Evolution and molecular dynamics of centromeres in the genus Equus

The centromere is the locus directing chromosome segregation at cell division. The mechanism by which centromere identity is specified on chromosomal DNA sequences has been deeply enigmatic, with a clear dependence on the epigenetic inheritance of the centromeric histone, CENP-A. While a degree of autonomy of centromere placement along the chromosome has been established by studies of human neocentromeres and observation of evolutionary centromere repositioning, a role for DNA sequence in driving centromere location remains to be elucidated.
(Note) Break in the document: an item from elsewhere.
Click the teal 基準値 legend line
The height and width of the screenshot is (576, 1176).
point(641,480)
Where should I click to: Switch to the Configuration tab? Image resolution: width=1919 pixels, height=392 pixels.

The typical association of mammalian centromeres with extensive arrays of highly repetitive satellite DNA, has so far hampered a detailed molecular dissection of centromere function and evolution. In previous work, we discovered that, in the genus Equus (horses, asses and zebras), centromere repositioning during evolution was exceptionally frequent and that satellite DNA and centromeres are often uncoupled in this genus (Piras et al, PLoS Genet 2010, 6 e1000845). We then described the first native satellite-free centromere discovered in a mammal, that of horse chromosome 11 (Wade et al, Science 2009, 326: 865-867); using a combination of molecular and cytogenetic approaches we recently demonstrated that the precise positioning of this native mammalian centromere is highly variable, even on the two homologous chromosomes in a single individual. These results corroborate the hypothesis that CENP-A is the principal determinant of centromere identity, but they make a much deeper point: CENP-A location along the DNA polymer is not fixed but rather exhibits a diffusion-like behavior. We are now characterizing a number of satellite-less centromeres in asses and zebras; preliminary observations on the molecular organization of centromeres, based on the exploitation of this powerful model system, will be presented.